Analistas

Creer en lo nuestro

El Banco Mundial viene apoyando la construcción de la paz y el desarrollo en el sur de Tailandia. Desde 2007, y mediante tres fases, ha analizado el conflicto, mejorado la comprensión de las problemáticas y ha expandido las capacidades locales consolidadas. Así, apoya y acompaña una misión del reino de Tailandia a Colombia con el fin de conocer nuestra experiencia.

Para los colombianos, que se resisten a entender la relevancia de un histórico pacto que pone fin a 53 años de conflicto, y que da un lugar central a las víctimas, de acuerdo con estándares internacionales, tiene que ser paradójico que un Estado gobernado por un grupo de autoridades militares, y que padece un conflicto armado bicentenario, quiera aprender de su experiencia de construcción e implementación de paz, reuniéndose con distintos sectores colombianos, entre ellos el académico, donde tuve el honor de participar.

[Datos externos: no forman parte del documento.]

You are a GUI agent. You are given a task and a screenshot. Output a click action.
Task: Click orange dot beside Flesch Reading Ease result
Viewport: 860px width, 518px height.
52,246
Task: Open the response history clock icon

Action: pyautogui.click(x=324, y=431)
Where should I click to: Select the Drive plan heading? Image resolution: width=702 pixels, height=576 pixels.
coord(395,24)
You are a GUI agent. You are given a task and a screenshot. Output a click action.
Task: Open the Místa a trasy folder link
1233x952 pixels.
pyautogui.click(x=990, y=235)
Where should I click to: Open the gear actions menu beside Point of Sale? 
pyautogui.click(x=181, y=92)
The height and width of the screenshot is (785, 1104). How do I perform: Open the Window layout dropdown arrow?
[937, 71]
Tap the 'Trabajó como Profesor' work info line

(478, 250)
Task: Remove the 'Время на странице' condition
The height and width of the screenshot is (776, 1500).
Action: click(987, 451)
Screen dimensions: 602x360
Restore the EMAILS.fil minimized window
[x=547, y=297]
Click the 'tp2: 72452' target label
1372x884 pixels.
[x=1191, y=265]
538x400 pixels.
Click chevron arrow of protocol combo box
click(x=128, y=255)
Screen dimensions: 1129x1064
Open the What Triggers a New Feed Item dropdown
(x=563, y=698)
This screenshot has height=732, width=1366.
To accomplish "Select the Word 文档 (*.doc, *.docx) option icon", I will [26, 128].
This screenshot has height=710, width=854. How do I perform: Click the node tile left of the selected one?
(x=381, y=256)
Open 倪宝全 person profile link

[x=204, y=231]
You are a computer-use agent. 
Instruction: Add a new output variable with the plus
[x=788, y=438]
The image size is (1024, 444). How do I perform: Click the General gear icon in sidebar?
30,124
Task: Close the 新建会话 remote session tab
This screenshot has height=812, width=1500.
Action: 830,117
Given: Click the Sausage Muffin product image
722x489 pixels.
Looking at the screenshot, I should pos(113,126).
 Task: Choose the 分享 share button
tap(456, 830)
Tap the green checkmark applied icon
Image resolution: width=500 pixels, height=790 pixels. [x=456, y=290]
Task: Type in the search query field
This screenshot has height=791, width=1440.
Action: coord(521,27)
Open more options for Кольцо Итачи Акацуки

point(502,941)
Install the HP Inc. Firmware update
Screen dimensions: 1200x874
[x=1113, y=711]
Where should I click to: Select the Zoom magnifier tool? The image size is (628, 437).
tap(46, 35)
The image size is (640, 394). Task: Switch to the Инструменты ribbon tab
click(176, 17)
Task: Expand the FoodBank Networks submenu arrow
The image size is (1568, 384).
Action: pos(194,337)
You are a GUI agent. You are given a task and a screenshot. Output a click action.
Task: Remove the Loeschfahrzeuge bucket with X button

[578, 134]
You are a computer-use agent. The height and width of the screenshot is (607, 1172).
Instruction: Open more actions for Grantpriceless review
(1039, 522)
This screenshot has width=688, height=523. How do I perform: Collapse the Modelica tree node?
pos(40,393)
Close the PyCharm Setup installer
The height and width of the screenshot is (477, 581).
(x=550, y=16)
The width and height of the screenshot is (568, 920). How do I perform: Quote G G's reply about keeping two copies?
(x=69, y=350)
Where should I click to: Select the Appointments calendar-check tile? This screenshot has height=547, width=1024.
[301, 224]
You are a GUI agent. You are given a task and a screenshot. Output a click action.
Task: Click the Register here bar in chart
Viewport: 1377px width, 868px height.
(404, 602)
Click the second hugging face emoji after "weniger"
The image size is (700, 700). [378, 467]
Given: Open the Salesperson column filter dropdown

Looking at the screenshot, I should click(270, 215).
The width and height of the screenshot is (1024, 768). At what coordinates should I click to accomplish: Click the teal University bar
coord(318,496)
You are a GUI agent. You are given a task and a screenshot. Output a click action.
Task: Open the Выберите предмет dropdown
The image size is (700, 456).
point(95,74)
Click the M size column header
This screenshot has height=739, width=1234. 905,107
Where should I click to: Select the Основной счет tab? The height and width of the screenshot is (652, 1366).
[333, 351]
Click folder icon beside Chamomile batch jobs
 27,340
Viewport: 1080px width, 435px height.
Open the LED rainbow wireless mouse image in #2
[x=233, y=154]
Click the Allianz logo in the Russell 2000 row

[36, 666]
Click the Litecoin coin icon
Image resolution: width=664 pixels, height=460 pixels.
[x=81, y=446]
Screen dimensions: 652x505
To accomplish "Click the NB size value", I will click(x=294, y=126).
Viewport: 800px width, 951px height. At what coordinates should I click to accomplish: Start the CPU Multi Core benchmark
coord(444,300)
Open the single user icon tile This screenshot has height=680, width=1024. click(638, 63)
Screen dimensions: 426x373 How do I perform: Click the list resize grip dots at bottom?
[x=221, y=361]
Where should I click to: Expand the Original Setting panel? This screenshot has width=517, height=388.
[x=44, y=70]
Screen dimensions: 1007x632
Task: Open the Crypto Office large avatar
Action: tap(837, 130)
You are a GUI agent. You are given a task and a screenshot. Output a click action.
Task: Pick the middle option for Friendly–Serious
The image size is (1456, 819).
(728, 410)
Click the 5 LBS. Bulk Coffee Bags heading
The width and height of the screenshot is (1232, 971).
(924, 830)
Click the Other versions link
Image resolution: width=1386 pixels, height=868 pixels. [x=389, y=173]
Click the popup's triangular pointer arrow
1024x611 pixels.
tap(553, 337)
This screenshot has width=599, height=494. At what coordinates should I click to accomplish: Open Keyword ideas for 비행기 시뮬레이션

Tailandia, en las antípodas de Colombia -como lo resume Javier Gil Pérez-, tiene un conflicto en las provincias de Pattani, Yala y Narathiwat que se remonta a 1786 cuando el rey Rama I anexó a Siam el Reino de Pattani. Unión formalizada -del hoy sur de Tailandia- con el reconocimiento de la Malasia británica (conjunto de colonias en la península de Malaca) en 1909, que implicó una integración geográfica y política, pero no cultural, lingüística y religiosa, de 4% de su población.

Desde Bangkok se quieren imponer patrones culturales y sociales a una minoría musulmana que generó levantamientos en el siglo 18, en el 19, tres en el 20 y el más reciente en los albores del presente siglo. Así, tiene hoy cinco grupos insurgentes, dos etno-nacionalistas y moderados: el Frente Revolucionario Nacional, que propende por el socialismo y el Islam, y la Organización para la Liberación de Pattani Unido, que se centra en la religión, la patria y la raza. Otros dos con componente islámico muy fuerte -la ideología yihadista tiene allí un terreno fértil-: el GMIP que lidera una guerra santa contra el Estado tailandés y Pusaka que es más una fundación religiosa educativa. Por último, Bersatu que promueve la unidad entre los diversos grupos.

La guerra contra el terror, derivada del 11-S, y la política de su primer ministro muy agresiva con el sur del país, recrudece la violencia entre 2002 y 2004. Disminuye la guerra irregular en medio de la jungla y da paso al terrorismo urbano. Los ataques se centran menos en los objetivos clásicos y se vuelven indiscriminados, afectando a la población civil.

Hoy -como lo hizo nuestro gobierno- entiende que debe afrontar las causas del conflicto, aceptando las diferencias étnicas y cooperando con el gobierno malayo para el control de la frontera sur, lo que generará un clima de confianza que propiciará el diálogo y, de paso, frenará el avance del separatismo y el radicalismo religioso. 

 Con el apoyo del Banco Mundial -como lo hizo Colombia por más de 20 años con los proyectos derivados de los programas Laboratorios de Paz y Nuevos Territorios de Paz de la Unión Europea (columna del 20.04.17)- propicia, en medio de la guerra, saberes y prácticas sociales que fundamentan la convivencia pacífica, la democracia y la construcción de ciudadanía. Entiende perfectamente que no puede dar por sentado que la paz es el fruto de un acuerdo que viene desde arriba y menos cuando aún no lo negocia.